A human-readable identification scheme can support the notion of a specialsiation / subsumption hierarchy of artefacts ('inheritance' in object programming), multi-dimensional concept spaces, flexible versioning, and formally reflects the artefact authors' and users' understanding of the concept space being modelled. Human-readable identification supports many types of computational processing. A typical software HRID is the class name FastSortedList. Within the software world, HRIDs are used for both source artefacts and built components such as libraries and executables, although the details of the respective types of identifier may differ.

One crucial feature of most human-readable identifiers is that they may change after initial assignment, for reasons of change of purpose, improved understanding of need, or external requirements change. These kinds of changes are normally limited to the early development (typically pre v1.0 phase) period in order to enable stability later on.

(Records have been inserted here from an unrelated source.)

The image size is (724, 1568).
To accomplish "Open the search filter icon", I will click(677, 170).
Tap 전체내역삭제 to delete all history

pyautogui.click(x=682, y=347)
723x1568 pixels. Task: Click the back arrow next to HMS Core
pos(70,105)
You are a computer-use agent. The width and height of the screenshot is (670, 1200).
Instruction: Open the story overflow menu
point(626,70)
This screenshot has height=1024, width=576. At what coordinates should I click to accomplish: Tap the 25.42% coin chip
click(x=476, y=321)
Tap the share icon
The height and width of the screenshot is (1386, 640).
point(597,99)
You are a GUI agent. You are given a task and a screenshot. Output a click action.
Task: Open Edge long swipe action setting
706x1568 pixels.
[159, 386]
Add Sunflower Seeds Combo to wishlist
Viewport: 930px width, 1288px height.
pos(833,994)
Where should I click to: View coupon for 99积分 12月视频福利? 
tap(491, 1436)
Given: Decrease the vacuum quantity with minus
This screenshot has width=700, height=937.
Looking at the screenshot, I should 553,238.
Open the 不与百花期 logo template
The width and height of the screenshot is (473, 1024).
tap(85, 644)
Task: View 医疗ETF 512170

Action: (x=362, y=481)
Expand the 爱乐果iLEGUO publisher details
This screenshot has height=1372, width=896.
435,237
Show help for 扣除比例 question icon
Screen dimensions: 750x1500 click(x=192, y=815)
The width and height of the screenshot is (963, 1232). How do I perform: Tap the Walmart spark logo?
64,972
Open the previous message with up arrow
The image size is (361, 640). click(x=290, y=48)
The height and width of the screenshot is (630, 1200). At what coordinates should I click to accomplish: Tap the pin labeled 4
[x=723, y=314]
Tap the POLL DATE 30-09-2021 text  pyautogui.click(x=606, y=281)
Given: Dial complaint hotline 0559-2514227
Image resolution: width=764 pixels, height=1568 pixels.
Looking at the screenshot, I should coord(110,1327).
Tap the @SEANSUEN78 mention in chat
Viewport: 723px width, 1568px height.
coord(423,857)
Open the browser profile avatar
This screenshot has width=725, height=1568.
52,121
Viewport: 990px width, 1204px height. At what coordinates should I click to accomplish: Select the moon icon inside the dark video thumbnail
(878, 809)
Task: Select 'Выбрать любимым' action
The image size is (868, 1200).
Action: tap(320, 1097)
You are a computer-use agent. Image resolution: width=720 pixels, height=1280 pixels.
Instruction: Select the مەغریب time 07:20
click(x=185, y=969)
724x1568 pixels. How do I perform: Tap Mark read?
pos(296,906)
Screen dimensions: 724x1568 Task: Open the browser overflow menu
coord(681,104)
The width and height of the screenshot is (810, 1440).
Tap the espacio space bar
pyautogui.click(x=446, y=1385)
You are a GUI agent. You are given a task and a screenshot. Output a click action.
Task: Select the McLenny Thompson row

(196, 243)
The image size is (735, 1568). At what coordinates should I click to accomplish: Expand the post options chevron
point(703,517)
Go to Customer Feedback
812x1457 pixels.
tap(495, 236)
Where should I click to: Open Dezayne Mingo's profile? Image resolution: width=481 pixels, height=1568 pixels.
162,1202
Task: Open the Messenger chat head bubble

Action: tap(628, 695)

Machine identifiers on the other hand are not human-readable, typically do not directly support versioning (unless specifically designed to do so, usually via the use of tuples of atomic identifiers), but do enable various useful kinds of computation. They require mapping to convert to human-readable identifiers. Unlike human-readable identifiers, machine identifiers do not normally change once assigned.

One key question when using machine identifiers is: what do the identify? A logical artefact, which may exist in several minor and major versions? Each minor version? Each textually different variant that is committed to a repository? For each of these, a scheme has to be devised that correctly identifies the thing to be tracked.

It is possible to define an identification scheme in which either or both human-readable and machine identifiers are used. In schemes where machine identification alone is used, all human artefact 'identification' is relegated to meta-data description, such as names, purpose, and so on. One problem with such schemes is that meta-data characteristics are informal, and therefore can clash – preventing any formalisation of the ontological space occupied by the artefacts. Discovery of overlaps and in fact any comparative feature of artefacts cannot be easily formalised, and therefore cannot be made properly computable.

The approach assumed here is to use both types of identifier in the following way:

  • a GUID is assigned to an artefact when it is created. It does not change, no matter what changes are made to the definition of the artefact. This enables authoring and model repository tools to track artefacts as they are modified over time.

  • other GUIDs can be used to identify finer level snapshots of changed artefacts;

  • one or more namespaced HRIDs for an artefact can be computed from various properties of the artefact. Which properties will depend on the type of artefact.

  • the last committed 'build' of an artefact (i.e. most recent version containing a change, no matter how small) can be identified in two ways:

  • using a 'build' number that is part of the version identification of the artefact;

  • via a hash on a canonical serialisation of the artefact.

This is a departure from the common situation where no machine identifier is assigned, and the artefact HRID is a static string, rather like a source file filename.

Meta-data

A solution for identification that includes human readable (formal) identifiers unavoidably implicates the 'meta-data' of the identified artefacts, since such identifiers are normally created from smaller items such as 'reference model class', 'version', 'namespace' and so on. However, some items of meta-data are not appropriate for inclusion in an artefact, and would be created in the Registry instead. A general rule is that this applies to any item of information that may change without affecting the semantics of the artefact, and whose change should not require revision of the artefact itself. Examples of such information: ontological classification(s); 'ownership' status.

This specification assumes that an artefact management environment includes such a registry, and that some items of meta-data can be stored outside the artefacts themselves.